Headliner_March2011.pdfEveryday Health co-founder and CEO Ben Wolin is out to build the biggest online health audience, and by some estimates, his Everyday Health is already there. January comScore results put the site in the driver’s seat with unique visitors exceeding 28 million (WebMD is number two with 22.6 million).
In December, the company gained access to about one-third of all healthcare providers after acquiring MedPage Today. A five-year partnership with AOL takes effect April 1, when AOL will begin driving all users seeking health content to Everyday Health. Wolin expects the deal will deliver 5 million-10 million additional monthly users.
“We’re definitely looking at other acquisitions,” Wolin says. “We’re going to stay aggressive.”
He can’t disclose the financial terms of the AOL deal, but AOL will receive payment and Everyday Health will retain ad sales responsibility. The company’s portfolio includes 35 sites, and Wolin reports ad revenue increases “north of 30%” for the last five years.

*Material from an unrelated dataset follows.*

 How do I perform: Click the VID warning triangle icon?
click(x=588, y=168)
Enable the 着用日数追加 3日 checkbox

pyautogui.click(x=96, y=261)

An IPO was filed last January but was withdrawn in November after Technology Crossover Ventures and existing investors Rho Ventures and Scale Venture Partners provided $20 million in Series G funding (with the potential to increase the round to $50 million to support growth initiatives). Part of that money was used to acquire MedPage Today. Wolin says he has no immediate plans to reinitiate an IPO—the company doesn’t need capital, he says, and he’s focused on integration and growing business.
Mobile has really taken off, and Everyday Health has launched 16 apps since August 2009. They recently topped 3 million total downloads. Some, including What to Expect When You’re Expecting, are as big as their websites. Wolin says utility type apps that people integrate into their lives, such as a pregnancy tracker, work best.

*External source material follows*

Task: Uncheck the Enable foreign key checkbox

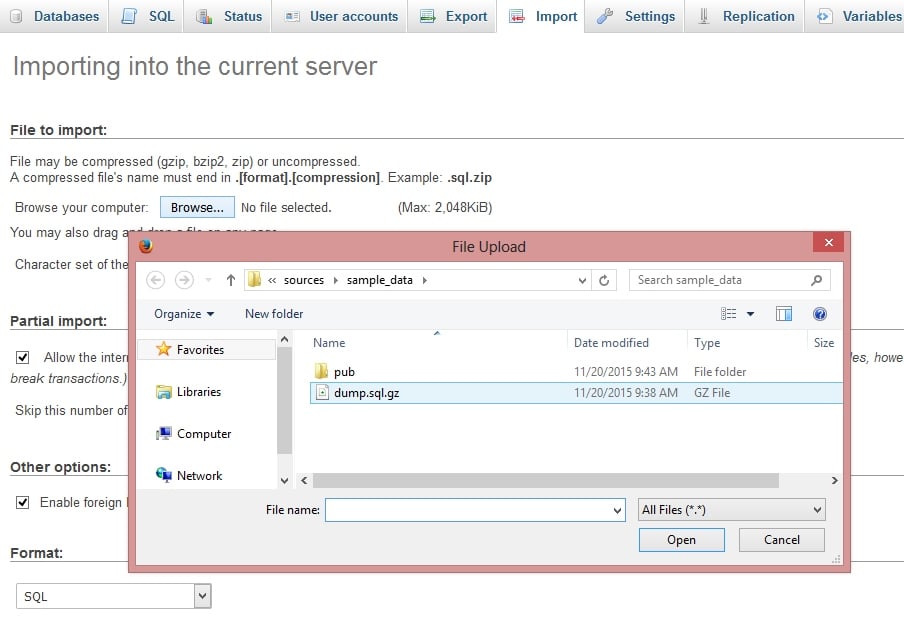Action: click(22, 502)
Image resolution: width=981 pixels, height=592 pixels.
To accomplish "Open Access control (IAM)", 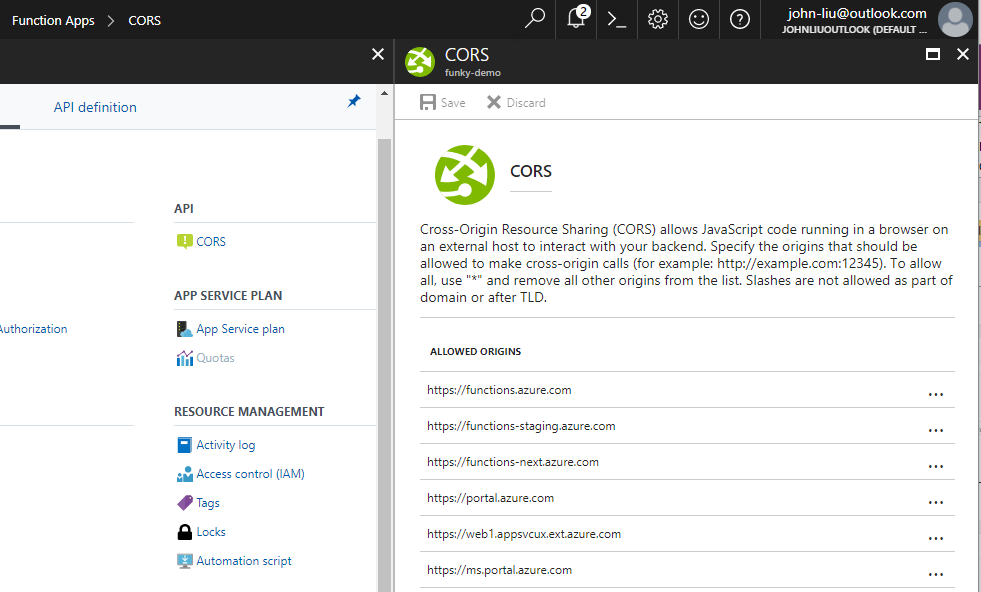I will (x=250, y=474).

Though he considers any online provider of health information and marketing solutions a competitor, WebMD is the most formidable.
“I have a lot of respect for WebMD,” says Wolin, who calls the site “a great health encyclopedia.”
“It’s a great property and a great brand,” he says. “They’ve been around longer than we have—we were in a kitchen in 2002. We have different approaches. We run a portfolio. I believe it’s the best way to provide breadth across the heath spectrum. Also, the internet is highly fragmented. If you don’t have multiple sites, you’re working against fragmentation.
Wolin and Everyday Health president Mike Keriakos founded the company as Waterfront Media in 2002 when they were both in their twenties. As colleagues at Beliefnet.com, they had witnessed the power of health experts with respected offline brands, such as Dr. Andrew Weil, to attract large online audiences. Wolin says the idea for Everyday Health was sparked by a recognition that he and Keriakos could vastly improve consumer experience and create a valuable marketing platform by combining health experts with the web’s power to personalize content and build communities.
“We partnered with great brands like Dr. Weil and What to Expect When You’re Expecting and started running a portfolio of sites,” Wolin explains. “We took the economic risk of building the sites. We brought content know-how and marketing know-how to bear against a brand, and we did that over and over again.”
Wolin, who just turned 36 in February, spends “every waking moment” when not working with his wife and children, ages three and nine months old. He grew up in Washington, DC and graduated from Bowdoin College with a degree in Middle Eastern History.
The internet’s power to deliver information and to bring people together drew Wolin to online properties, and healthcare is a natural fit as he’s been surrounded by it his entire life—his father is a doctor, his mother and sister work in healthcare, and his wife is also a doctor.